At this juncture, it is sacrosanct to place reliance on the Supreme Court case of  CBN vs. INTERSTELLA COMMUNICATIONS LTD (2018) 7 NWLR (Pt. 1618) 294, where the apex Court has put pad on all the raging controversies that the CBN cannot be regarded as a “Public officer” within the context of Section 84(1) of the Sheriffs and Civil Processes Act, and thus, the consent of the AGF can be dispensed with in levying execution against the Funds the CBN holds in its custody, even when the body (judgment debtor) is a public or statutory body. In CBN vs. INTERSTELLA COMMUNICATIONS LTD. & 3 ORS. (2018) All FWLR (Pt. 930) page 442 at 529, (2018) 7 NWLR (Pt. 1618) 294 Ogunbiyi, JSC said:

“The role of a garnishee in any garnishee proceedings is delimited.
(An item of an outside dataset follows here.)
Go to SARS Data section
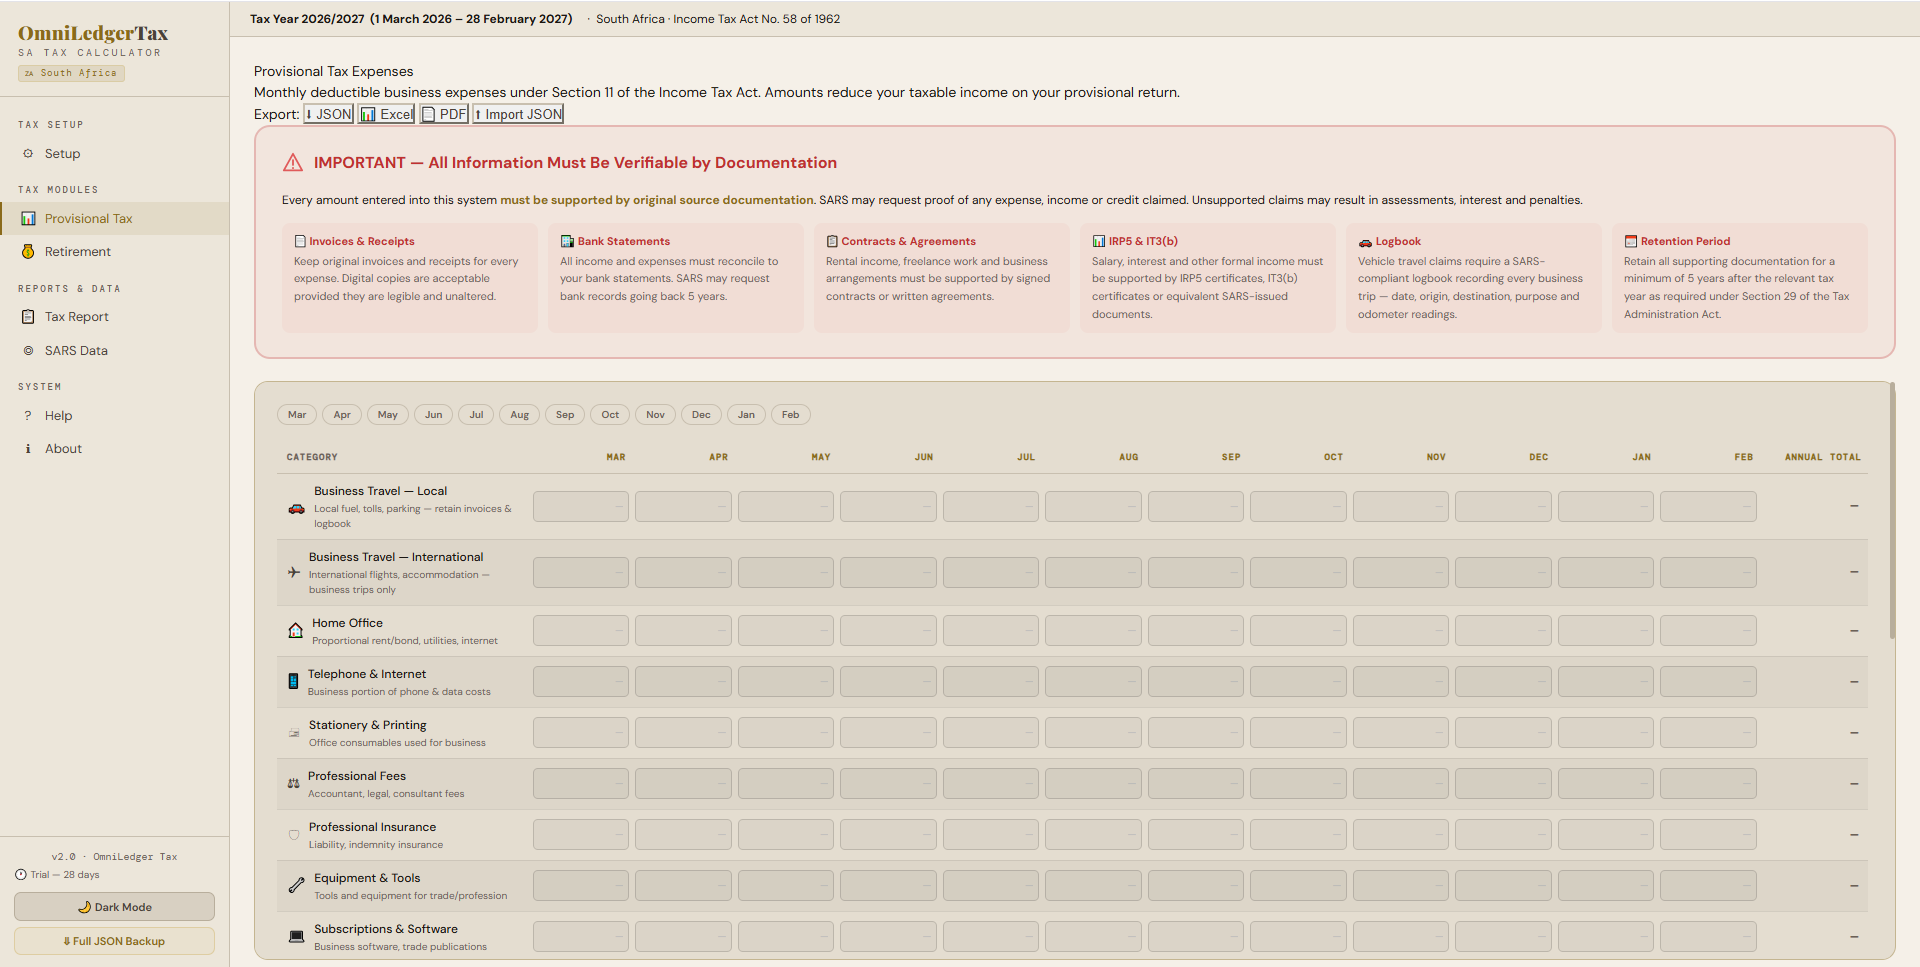1920x967 pixels. (76, 351)
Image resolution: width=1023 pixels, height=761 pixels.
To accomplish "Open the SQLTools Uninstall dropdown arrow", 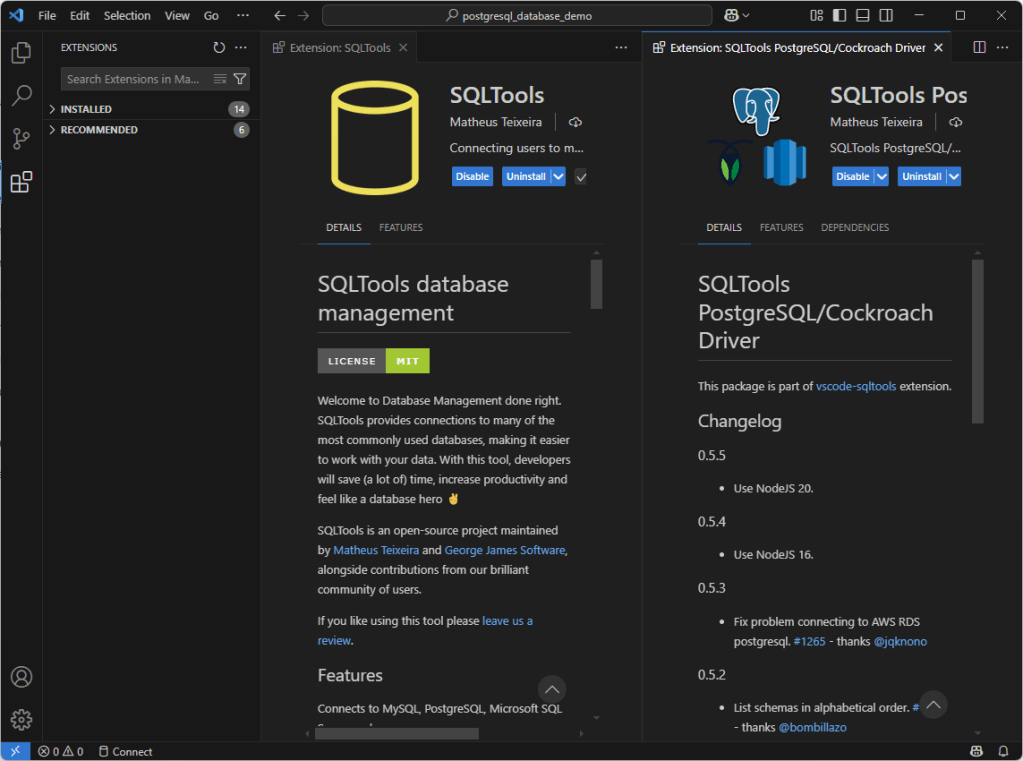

As rightly argued by the counsel for the 1st and 2nd respondents it is not envisaged after a judgment creditor has gone through the rigors to establish his rights through the legal system, that the garnishee, who is asked to surrender the judgment debtor’s money in its possession should engage the judgment creditor in another bout of legal battle. See Order VIII, Part II of the Judgment (Enforcement) Rules”.

Indeed, there is no need to further belabor the fact clearly shown that a miscarriage of justice has taken place against the appellants and the necessity for the intervention of this court is to be made. The appeal is meritorious and I allow it. I abide by the consequential orders made.” 

In summation, Suffice it to say that the decision of the Court of Appeal on this same issue will be dead on arrival on appeal.